To be clear, we did not sign the Guild’s Code of Conduct, which was unacceptable to us from the start. But we were able to find a path forward that works for both UTA and the WGA. The highlights of our agreement include compromises on the issues of packaging, affiliate production, independent film financing and, most important to UTA, the protection of your confidential information.

This agreement continues to protect your confidential contract and financial information, which was critical to us. This is information the Guild had insisted we hand over to them whether you consented or not, and it was a core sticking point. We expressed willingness to provide contract information but only if you do not object. Our agreement is that if you tell us not to provide your contract information to the Guild, we will not do so. Without this, UTA would not have made this agreement.

We have agreed to eliminate the practice of packaging starting two years from now. We did so despite the long history of packaging that has provided immense benefits to writers, actors, directors and other artists. We made this agreement on the condition that this provision takes effect only if the Guild reaches a similar arrangement with one of the other major talent agencies.

UTA will maintain its involvement in our existing production entities, protecting our ability to provide financial terms for you that are stronger and more beneficial than legacy production entities can offer. We have agreed to cap our minority profit participation and not launch any majority-owned production studio, which are steps we did not ever intend to take.

We also mutually agreed to dismiss our respective legal actions. This includes the litigation launched by the WGA leadership against the major agencies in the moments when this dispute began and the defensive lawsuit we filed against the Guild in response.

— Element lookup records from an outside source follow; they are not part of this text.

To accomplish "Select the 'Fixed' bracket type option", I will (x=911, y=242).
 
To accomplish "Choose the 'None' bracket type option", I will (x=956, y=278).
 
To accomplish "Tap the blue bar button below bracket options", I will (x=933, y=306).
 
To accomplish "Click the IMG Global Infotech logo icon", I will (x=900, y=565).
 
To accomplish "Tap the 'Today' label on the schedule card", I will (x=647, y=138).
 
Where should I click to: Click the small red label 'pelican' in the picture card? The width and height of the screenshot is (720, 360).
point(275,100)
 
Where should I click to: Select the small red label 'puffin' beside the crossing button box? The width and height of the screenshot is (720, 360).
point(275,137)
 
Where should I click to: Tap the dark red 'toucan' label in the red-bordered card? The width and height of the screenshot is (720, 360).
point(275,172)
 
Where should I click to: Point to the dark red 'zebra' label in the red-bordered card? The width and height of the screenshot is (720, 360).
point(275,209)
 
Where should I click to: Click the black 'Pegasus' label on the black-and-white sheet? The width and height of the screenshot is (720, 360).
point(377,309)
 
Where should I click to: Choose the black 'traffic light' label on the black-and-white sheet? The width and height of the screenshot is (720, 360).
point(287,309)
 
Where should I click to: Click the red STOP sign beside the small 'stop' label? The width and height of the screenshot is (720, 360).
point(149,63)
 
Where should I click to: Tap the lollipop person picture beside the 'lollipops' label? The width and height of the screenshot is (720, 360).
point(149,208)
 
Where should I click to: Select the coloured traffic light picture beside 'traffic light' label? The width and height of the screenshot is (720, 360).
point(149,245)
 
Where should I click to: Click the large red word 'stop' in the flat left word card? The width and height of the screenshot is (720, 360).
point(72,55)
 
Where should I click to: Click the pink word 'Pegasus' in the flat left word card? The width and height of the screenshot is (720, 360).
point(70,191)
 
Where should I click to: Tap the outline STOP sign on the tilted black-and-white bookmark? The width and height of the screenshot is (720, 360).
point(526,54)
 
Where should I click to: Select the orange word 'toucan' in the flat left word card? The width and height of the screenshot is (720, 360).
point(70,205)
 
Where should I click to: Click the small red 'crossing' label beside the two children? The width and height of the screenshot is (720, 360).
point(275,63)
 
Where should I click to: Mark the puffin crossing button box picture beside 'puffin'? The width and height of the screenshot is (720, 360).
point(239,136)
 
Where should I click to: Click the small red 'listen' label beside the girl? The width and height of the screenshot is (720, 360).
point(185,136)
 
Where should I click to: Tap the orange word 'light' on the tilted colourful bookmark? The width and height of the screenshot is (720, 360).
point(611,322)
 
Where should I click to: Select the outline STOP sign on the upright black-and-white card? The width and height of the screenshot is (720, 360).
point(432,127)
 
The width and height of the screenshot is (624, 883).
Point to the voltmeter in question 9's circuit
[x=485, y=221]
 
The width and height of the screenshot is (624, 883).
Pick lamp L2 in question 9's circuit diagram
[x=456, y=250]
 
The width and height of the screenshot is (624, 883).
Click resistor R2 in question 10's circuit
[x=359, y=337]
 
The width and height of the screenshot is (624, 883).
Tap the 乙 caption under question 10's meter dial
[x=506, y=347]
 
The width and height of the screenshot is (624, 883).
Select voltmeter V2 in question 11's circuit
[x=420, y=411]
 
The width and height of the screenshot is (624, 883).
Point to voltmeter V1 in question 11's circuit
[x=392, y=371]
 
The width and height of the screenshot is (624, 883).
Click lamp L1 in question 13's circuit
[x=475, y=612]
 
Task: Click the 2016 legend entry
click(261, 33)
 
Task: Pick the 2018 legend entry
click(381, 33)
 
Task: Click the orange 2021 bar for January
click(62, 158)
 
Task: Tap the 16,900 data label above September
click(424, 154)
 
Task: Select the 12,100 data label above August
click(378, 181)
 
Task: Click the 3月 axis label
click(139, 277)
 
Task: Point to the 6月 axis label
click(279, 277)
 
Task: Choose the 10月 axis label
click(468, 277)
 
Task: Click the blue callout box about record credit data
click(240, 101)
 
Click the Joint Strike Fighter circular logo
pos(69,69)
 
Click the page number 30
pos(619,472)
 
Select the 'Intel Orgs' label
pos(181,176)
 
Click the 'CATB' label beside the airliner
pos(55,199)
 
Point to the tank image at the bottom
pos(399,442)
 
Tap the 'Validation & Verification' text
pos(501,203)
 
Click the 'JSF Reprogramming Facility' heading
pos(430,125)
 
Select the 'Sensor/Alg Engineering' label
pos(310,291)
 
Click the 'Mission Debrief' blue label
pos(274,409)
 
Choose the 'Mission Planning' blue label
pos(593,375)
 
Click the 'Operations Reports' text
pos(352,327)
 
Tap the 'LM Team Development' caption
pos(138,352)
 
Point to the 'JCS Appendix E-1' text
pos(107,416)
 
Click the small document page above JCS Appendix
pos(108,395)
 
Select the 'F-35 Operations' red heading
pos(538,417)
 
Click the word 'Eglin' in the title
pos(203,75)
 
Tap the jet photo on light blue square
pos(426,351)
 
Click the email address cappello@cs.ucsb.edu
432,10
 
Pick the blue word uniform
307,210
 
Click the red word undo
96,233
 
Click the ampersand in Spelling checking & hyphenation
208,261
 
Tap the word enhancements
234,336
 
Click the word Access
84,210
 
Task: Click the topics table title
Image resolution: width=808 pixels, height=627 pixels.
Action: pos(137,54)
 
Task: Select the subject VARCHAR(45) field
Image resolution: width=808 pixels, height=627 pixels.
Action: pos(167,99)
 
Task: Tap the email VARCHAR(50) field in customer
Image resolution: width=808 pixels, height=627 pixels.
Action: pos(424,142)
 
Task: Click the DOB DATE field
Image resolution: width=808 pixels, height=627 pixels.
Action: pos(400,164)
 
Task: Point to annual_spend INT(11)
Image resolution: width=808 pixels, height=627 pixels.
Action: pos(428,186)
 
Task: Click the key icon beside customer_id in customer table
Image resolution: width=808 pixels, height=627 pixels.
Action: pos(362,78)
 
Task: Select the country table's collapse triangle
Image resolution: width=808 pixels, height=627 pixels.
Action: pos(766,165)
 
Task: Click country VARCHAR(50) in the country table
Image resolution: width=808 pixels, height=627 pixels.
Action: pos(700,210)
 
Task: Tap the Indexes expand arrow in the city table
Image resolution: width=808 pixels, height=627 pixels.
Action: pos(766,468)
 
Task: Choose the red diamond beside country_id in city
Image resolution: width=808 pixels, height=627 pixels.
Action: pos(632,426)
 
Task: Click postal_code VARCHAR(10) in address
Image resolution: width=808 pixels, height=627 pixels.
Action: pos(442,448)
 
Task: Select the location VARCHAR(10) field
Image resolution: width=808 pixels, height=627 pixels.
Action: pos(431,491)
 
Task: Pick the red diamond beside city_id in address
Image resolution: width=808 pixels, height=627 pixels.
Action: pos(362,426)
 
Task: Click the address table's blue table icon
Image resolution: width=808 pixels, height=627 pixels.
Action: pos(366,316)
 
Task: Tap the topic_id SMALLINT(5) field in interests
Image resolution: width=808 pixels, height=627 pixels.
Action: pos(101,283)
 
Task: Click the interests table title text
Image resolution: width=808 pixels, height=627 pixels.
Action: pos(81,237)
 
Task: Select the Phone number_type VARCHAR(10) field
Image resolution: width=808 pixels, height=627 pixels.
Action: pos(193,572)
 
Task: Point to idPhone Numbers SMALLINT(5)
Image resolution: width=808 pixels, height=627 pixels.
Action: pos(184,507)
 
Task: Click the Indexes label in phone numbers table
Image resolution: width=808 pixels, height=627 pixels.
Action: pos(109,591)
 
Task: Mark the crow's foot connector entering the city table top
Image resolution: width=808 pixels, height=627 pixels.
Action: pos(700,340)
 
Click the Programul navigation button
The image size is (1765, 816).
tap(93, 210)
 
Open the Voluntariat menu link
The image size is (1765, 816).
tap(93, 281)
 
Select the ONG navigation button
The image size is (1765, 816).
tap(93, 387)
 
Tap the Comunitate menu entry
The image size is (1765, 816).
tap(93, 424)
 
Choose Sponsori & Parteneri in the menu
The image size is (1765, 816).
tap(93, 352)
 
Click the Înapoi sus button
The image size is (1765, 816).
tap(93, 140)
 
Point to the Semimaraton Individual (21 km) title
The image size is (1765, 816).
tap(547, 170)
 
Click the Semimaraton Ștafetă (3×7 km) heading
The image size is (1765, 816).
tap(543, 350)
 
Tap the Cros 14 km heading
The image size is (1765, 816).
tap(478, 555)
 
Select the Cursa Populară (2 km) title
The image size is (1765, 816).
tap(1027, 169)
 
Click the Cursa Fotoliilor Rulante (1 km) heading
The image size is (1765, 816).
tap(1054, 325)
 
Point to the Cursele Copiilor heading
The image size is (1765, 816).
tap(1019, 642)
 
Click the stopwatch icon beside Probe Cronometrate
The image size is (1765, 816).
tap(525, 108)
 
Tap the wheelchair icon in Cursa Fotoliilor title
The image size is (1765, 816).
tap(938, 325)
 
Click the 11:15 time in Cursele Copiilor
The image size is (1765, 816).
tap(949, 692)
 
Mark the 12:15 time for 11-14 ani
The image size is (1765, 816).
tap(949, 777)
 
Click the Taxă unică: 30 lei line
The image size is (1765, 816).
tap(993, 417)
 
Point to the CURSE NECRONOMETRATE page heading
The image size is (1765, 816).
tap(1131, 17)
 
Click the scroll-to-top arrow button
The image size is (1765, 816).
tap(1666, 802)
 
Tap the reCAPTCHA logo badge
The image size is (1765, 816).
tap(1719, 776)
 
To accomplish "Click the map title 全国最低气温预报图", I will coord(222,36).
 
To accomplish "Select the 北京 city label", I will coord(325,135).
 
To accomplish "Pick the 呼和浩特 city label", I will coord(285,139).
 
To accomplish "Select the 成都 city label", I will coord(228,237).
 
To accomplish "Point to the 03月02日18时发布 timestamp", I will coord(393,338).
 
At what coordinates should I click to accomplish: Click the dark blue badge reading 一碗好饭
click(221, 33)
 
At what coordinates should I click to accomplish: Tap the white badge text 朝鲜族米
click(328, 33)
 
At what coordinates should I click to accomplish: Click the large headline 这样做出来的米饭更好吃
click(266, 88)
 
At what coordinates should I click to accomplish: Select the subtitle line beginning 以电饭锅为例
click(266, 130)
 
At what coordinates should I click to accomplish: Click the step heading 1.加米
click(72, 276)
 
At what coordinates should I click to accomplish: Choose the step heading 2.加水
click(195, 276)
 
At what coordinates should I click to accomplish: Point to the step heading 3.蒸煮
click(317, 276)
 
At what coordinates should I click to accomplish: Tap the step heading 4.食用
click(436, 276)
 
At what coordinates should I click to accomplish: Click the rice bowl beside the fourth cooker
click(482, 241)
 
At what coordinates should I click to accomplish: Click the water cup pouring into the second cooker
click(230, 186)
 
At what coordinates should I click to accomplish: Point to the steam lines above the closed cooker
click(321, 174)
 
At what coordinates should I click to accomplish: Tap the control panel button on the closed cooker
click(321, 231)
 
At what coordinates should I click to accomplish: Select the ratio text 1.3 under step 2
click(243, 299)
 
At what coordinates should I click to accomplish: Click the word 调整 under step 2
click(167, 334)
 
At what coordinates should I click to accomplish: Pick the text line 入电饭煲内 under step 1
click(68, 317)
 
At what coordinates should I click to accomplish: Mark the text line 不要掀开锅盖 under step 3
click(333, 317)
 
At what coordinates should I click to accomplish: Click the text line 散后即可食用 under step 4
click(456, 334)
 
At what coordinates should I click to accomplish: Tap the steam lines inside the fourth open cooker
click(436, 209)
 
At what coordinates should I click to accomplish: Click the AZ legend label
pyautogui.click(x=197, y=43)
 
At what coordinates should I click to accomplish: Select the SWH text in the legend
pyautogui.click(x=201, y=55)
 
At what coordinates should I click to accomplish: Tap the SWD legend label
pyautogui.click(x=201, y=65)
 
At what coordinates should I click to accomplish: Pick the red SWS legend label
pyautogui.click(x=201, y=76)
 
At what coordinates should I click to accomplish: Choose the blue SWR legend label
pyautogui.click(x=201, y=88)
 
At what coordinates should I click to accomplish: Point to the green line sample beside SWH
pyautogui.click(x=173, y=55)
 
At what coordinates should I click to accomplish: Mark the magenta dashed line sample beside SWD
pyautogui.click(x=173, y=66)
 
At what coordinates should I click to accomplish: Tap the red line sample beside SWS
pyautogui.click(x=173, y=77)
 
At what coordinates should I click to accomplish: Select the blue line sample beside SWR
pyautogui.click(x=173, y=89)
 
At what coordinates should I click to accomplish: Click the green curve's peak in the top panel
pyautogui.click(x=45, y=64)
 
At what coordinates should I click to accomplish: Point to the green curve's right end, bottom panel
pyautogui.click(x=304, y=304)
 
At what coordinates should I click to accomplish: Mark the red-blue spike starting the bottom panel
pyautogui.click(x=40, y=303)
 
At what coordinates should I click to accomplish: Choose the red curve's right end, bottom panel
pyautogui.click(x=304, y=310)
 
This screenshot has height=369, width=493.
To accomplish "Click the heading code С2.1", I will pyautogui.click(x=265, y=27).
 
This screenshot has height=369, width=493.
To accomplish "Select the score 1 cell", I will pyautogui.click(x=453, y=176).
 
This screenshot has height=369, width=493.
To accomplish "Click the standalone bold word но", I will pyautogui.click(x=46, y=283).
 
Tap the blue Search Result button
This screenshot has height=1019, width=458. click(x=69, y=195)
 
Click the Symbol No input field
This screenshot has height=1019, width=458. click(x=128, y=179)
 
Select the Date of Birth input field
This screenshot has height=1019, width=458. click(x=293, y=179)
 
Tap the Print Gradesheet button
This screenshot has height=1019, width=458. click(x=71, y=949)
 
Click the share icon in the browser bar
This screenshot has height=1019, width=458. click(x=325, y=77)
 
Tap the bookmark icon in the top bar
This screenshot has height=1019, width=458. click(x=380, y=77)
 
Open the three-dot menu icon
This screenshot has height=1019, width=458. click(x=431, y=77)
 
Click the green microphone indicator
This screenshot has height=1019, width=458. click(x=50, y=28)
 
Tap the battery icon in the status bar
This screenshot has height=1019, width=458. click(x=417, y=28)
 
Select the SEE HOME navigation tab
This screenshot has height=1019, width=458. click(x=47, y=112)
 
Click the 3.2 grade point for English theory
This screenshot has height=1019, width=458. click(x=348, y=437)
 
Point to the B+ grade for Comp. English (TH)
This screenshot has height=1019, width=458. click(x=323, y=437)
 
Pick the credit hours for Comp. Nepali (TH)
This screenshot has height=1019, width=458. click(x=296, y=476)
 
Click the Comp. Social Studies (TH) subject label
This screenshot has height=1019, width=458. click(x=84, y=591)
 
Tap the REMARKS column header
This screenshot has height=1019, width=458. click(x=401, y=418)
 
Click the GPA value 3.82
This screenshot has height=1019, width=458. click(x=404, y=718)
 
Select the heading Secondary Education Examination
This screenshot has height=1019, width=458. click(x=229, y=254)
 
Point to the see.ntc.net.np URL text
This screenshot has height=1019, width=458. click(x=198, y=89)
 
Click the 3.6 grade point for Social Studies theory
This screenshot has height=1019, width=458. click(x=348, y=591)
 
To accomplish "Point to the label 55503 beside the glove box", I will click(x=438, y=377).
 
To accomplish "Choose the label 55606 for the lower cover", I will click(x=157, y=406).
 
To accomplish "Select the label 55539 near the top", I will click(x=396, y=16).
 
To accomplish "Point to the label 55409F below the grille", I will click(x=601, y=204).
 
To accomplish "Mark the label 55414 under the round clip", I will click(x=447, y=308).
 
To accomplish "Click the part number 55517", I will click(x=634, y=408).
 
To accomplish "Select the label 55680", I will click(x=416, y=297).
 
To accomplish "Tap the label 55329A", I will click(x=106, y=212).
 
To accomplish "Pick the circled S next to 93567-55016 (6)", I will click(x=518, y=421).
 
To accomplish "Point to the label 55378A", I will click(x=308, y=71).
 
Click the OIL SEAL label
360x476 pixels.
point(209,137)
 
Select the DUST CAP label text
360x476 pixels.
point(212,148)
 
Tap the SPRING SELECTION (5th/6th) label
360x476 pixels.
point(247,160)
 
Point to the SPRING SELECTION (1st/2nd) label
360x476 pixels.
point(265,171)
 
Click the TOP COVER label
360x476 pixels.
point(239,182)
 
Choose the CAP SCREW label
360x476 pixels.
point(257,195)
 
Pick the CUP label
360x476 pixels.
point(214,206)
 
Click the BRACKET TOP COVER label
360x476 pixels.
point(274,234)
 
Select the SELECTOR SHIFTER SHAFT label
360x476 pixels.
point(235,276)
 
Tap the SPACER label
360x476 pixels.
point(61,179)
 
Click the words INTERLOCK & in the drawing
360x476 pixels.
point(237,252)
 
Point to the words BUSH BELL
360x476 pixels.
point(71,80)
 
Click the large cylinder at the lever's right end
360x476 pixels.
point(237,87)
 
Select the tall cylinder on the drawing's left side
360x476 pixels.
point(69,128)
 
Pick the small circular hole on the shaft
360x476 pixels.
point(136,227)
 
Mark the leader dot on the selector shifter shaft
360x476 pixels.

Our commitments were squarely aimed at delivering what’s needed most right now: returning writers and agents to their natural role as partners, so we can together face a business stirring with historic levels of uncertainty. This is a time to get people back to work and some sense of normalcy. You deserve that.

UTA made its name in its earliest days, in large part, as a literary agency. Today, we are a strong, thriving, global company that advocates powerfully and effectively for writers and all artists. This agreement ensures we can continue to play that role for you. And in this moment when the world so clearly needs to be lifted up by powerful stories, we look forward to rejoining one another.

As we begin again, we do so with hopes that you and your loved ones are safe.